WHAT YOU ARE ASKED TO DO
Retype exactly the lines from the line with "Minimize the 微信多开 window" to the end of the data, keeping both boundary lines.

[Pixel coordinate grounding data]
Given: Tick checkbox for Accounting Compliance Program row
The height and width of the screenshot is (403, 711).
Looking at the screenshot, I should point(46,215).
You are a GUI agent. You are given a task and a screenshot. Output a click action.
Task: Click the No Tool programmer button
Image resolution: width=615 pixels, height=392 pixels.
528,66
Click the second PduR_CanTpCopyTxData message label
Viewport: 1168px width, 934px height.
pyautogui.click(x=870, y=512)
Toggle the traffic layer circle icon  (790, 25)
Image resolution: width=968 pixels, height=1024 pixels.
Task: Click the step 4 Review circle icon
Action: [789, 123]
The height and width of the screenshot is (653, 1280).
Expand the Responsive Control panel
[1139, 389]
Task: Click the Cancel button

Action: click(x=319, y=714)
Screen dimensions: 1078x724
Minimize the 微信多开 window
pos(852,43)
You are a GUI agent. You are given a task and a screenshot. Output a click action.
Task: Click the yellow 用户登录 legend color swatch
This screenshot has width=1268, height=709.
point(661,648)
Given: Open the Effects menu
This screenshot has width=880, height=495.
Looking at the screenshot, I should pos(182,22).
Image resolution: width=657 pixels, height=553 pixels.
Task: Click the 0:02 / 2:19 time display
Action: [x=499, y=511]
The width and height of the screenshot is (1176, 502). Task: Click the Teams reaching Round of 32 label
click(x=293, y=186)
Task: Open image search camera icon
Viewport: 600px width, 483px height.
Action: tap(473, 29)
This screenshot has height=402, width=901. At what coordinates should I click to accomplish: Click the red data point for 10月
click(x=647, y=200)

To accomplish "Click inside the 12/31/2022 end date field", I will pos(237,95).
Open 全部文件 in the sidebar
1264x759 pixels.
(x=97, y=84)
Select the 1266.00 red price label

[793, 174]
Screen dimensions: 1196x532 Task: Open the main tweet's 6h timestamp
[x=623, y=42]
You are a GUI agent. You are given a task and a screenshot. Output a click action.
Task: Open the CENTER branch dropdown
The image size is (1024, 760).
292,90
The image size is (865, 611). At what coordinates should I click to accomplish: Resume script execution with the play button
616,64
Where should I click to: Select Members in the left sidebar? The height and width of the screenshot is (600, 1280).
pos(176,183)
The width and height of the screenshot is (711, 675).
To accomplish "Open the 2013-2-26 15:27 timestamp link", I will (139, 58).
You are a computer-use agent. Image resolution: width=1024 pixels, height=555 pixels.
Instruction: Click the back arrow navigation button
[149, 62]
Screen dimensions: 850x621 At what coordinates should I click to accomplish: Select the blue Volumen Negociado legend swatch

YOUR SOLUTION
Minimize the 微信多开 window
pos(852,43)
You are a GUI agent. You are given a task and a screenshot. Output a click action.
Task: Click the yellow 用户登录 legend color swatch
This screenshot has width=1268, height=709.
point(661,648)
Given: Open the Effects menu
This screenshot has width=880, height=495.
Looking at the screenshot, I should pos(182,22).
Image resolution: width=657 pixels, height=553 pixels.
Task: Click the 0:02 / 2:19 time display
Action: [x=499, y=511]
The width and height of the screenshot is (1176, 502). Task: Click the Teams reaching Round of 32 label
click(x=293, y=186)
Task: Open image search camera icon
Viewport: 600px width, 483px height.
Action: tap(473, 29)
This screenshot has height=402, width=901. At what coordinates should I click to accomplish: Click the red data point for 10月
click(x=647, y=200)

To accomplish "Click inside the 12/31/2022 end date field", I will pos(237,95).
Open 全部文件 in the sidebar
1264x759 pixels.
(x=97, y=84)
Select the 1266.00 red price label

[793, 174]
Screen dimensions: 1196x532 Task: Open the main tweet's 6h timestamp
[x=623, y=42]
You are a GUI agent. You are given a task and a screenshot. Output a click action.
Task: Open the CENTER branch dropdown
The image size is (1024, 760).
292,90
The image size is (865, 611). At what coordinates should I click to accomplish: Resume script execution with the play button
616,64
Where should I click to: Select Members in the left sidebar? The height and width of the screenshot is (600, 1280).
pos(176,183)
The width and height of the screenshot is (711, 675).
To accomplish "Open the 2013-2-26 15:27 timestamp link", I will (139, 58).
You are a computer-use agent. Image resolution: width=1024 pixels, height=555 pixels.
Instruction: Click the back arrow navigation button
[149, 62]
Screen dimensions: 850x621 At what coordinates should I click to accomplish: Select the blue Volumen Negociado legend swatch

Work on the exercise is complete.